Let's also see the distribution of claims by the speaker's political party.

In [None]:
# Clean party_affiliation data: replace empty strings/NaN with 'Unknown'
df['party_affiliation'] = df['party_affiliation'].replace('', 'unknown').fillna('unknown')
party_counts = df['party_affiliation'].value_counts().sort_index()
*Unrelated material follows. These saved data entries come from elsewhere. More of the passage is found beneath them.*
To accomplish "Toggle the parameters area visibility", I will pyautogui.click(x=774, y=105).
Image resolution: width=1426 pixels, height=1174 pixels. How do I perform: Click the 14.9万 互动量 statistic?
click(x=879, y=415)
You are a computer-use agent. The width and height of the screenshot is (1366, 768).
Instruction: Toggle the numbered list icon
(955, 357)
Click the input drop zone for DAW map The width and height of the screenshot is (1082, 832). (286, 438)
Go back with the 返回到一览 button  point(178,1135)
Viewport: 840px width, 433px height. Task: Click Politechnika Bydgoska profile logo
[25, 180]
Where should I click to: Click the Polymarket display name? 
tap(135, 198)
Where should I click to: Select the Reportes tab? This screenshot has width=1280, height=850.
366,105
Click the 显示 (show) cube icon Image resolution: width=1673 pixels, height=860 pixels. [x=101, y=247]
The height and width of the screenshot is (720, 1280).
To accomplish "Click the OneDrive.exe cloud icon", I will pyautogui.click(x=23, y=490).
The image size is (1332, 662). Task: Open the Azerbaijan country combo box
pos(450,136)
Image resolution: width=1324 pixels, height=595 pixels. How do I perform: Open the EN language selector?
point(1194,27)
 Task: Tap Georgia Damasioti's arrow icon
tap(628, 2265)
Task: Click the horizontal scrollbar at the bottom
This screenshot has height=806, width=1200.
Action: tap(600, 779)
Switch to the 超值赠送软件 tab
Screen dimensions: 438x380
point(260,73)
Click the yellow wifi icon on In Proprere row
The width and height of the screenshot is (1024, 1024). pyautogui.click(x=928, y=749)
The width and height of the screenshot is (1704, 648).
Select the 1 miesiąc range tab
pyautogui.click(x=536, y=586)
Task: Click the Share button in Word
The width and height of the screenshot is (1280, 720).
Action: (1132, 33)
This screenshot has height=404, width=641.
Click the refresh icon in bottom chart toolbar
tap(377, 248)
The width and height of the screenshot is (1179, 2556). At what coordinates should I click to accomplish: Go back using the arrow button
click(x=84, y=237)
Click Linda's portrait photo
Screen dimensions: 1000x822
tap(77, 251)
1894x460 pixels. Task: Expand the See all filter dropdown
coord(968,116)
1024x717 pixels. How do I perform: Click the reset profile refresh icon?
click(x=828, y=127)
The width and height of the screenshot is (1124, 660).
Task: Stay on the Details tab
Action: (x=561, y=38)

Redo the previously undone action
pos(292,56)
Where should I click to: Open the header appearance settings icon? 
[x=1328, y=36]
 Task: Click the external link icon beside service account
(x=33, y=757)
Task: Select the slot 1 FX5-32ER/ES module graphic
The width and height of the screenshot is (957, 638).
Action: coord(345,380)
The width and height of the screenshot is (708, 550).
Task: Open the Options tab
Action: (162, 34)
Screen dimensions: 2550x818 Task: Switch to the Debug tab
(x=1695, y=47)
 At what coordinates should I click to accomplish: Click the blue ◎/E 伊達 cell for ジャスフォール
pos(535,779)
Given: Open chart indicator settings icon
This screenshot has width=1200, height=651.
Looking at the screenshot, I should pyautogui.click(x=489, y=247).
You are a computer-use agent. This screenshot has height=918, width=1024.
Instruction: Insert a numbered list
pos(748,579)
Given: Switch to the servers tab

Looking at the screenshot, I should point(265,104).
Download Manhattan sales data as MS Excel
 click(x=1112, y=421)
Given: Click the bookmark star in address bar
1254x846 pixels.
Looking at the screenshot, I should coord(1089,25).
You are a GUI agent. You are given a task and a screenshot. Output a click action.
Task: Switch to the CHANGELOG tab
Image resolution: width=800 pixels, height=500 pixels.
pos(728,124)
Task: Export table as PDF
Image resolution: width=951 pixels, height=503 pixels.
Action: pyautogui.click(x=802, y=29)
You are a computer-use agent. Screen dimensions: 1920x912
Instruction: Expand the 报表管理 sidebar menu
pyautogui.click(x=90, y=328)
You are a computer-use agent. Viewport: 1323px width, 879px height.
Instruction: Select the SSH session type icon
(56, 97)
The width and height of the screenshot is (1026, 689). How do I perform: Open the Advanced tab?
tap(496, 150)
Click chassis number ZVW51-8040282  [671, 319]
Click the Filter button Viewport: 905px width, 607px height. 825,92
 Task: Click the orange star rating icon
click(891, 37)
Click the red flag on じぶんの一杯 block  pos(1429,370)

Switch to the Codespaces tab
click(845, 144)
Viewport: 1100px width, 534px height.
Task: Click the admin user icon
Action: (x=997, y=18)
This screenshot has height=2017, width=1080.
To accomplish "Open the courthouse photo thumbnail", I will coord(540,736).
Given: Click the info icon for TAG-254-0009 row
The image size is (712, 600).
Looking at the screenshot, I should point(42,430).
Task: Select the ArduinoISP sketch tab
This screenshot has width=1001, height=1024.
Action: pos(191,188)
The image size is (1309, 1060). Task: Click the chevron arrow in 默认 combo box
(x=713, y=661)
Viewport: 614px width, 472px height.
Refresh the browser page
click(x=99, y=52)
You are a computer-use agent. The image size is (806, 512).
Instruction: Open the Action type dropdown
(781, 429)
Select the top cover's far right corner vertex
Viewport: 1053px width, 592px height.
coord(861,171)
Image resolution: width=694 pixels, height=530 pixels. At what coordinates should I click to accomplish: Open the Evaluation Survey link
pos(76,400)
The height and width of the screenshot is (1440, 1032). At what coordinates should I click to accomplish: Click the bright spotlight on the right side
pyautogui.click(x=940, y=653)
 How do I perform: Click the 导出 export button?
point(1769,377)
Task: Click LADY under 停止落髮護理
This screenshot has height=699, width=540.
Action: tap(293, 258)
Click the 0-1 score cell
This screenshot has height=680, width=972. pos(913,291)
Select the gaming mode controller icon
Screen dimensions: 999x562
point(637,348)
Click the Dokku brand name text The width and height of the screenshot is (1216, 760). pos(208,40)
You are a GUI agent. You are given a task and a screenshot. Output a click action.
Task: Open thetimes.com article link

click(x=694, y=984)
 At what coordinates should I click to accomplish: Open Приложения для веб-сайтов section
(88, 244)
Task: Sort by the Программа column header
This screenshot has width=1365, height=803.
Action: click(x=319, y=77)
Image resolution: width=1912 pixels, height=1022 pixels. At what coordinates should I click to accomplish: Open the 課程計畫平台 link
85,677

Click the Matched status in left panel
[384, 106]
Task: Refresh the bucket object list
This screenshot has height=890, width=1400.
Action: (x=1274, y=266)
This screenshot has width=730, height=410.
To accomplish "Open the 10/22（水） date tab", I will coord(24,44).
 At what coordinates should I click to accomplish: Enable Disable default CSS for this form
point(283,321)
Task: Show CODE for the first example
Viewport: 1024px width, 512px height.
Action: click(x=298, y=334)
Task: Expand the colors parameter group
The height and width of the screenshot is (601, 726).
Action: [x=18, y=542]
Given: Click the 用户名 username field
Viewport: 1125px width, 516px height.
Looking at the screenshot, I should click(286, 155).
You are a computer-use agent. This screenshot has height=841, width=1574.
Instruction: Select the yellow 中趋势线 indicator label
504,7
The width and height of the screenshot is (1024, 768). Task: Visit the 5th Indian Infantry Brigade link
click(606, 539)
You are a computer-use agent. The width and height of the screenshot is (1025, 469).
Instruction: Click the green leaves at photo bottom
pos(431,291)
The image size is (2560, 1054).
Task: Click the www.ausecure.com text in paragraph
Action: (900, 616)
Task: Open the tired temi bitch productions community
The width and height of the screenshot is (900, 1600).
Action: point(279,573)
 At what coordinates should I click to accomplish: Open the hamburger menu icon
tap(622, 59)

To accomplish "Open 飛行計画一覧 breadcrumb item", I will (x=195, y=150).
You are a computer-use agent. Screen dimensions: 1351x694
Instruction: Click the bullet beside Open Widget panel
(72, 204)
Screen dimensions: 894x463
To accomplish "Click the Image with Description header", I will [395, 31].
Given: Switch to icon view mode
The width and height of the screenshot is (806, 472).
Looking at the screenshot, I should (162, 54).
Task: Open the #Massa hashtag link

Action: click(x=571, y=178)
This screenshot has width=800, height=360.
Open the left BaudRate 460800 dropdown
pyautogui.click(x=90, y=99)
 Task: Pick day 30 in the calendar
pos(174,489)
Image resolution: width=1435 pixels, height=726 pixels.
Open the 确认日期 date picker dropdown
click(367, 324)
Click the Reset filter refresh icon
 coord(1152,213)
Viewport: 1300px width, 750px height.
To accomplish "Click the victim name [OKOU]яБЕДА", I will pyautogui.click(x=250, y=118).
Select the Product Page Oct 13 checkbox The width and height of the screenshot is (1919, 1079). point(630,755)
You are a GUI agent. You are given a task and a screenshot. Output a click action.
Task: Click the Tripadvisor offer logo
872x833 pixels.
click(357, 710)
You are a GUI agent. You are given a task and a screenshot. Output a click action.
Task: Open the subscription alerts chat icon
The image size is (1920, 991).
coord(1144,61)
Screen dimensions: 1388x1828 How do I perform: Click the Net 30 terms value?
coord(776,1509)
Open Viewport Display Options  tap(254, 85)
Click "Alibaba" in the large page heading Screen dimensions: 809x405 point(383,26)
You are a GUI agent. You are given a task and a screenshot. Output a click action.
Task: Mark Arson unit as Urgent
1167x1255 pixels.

print("\nDistribution of Claims by Party Affiliation:")
print(party_counts)

## 5. Visualize Claims by Party Affiliation

Finally, a bar chart for party affiliation to complete our brief exploration.

In [None]:
plt.figure(figsize=(10, 6))
sns.barplot(x=party_counts.index, y=party_counts.values, palette='plasma')
plt.title('Distribution of Claims by Political Party Affiliation')
plt.xlabel('Party Affiliation')
plt.ylabel('Number of Claims')
plt.xticks(rotation=45, ha='right')
plt.tight_layout()
plt.show()

# Save the plot
plt.savefig('party_affiliation_distribution.png')
print("Plot saved as 'party_affiliation_distribution.png'")

## Conclusion

This notebook demonstrates how to load, analyze, and visualize data related to politician claims and their truth ratings in a reproducible Python environment. By packaging this with Binder, we ensure anyone can rerun this analysis with ease.

Feel free to modify the code, add new analyses, or explore other aspects of the dataset!